Dataset entries >>
Segment Open

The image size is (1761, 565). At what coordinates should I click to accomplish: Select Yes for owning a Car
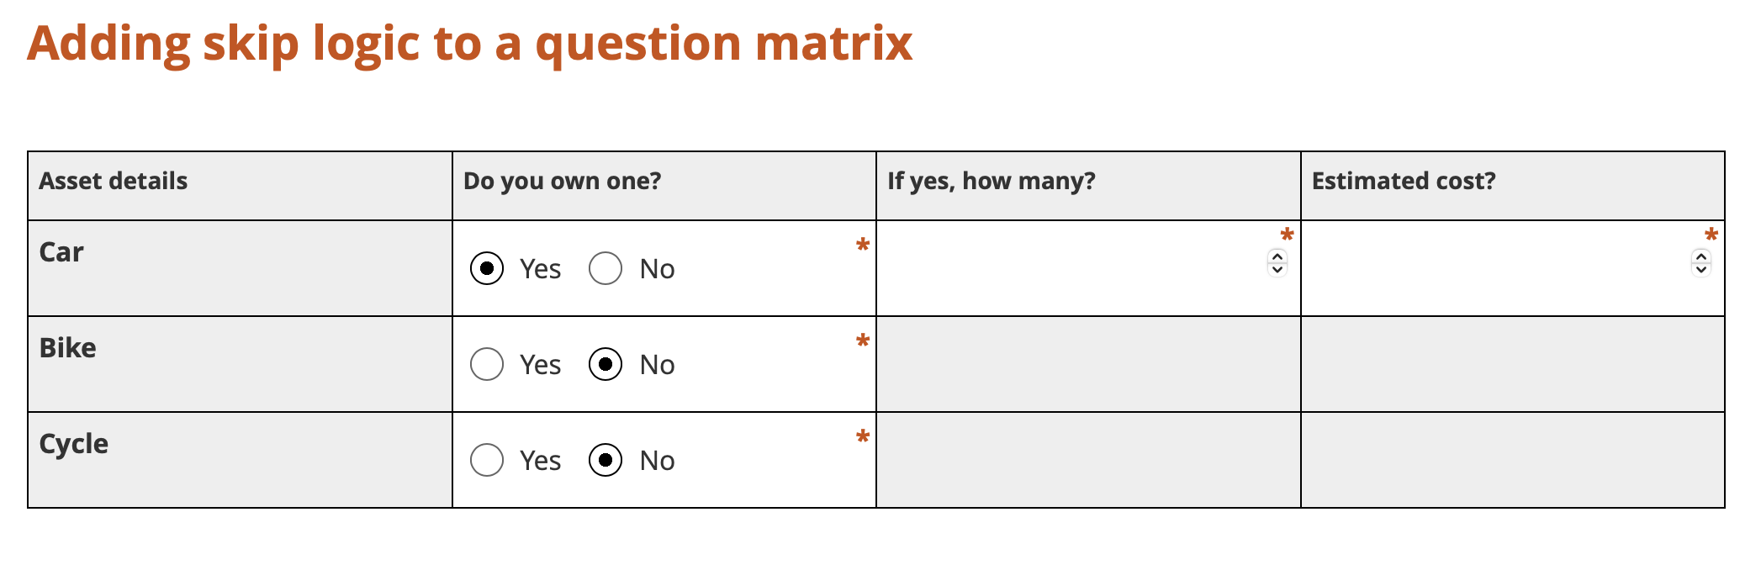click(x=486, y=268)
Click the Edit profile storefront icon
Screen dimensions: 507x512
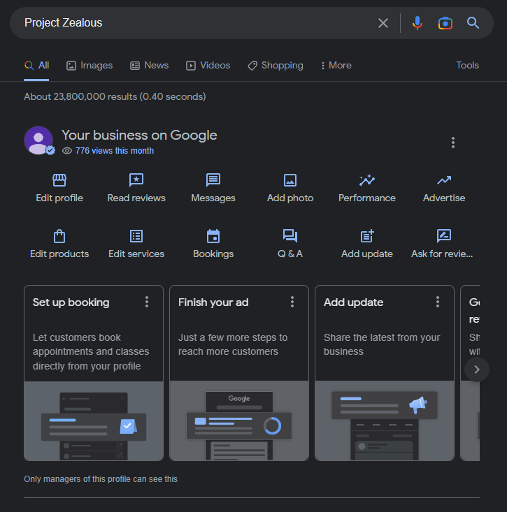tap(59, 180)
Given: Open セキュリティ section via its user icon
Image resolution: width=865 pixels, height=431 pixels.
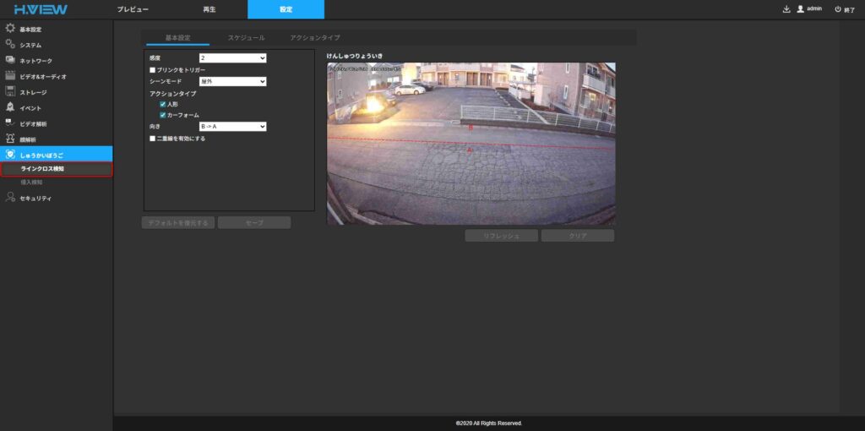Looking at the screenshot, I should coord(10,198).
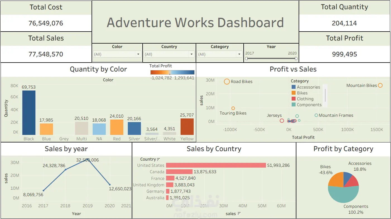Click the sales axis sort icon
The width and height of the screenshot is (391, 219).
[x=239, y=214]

Segment Closed

About this task >> Copy out nothing but text: transcribe the listing exactly and skip each picture.

Problem solution >>
The image size is (1761, 565). At what coordinates should I click to accomplish: Select Yes for owning a Car
click(x=486, y=268)
Click the Edit profile storefront icon
Screen dimensions: 507x512
tap(59, 180)
Given: Open セキュリティ section via its user icon
Image resolution: width=865 pixels, height=431 pixels.
Looking at the screenshot, I should coord(10,198).
Click the sales axis sort icon
The width and height of the screenshot is (391, 219).
[x=239, y=214]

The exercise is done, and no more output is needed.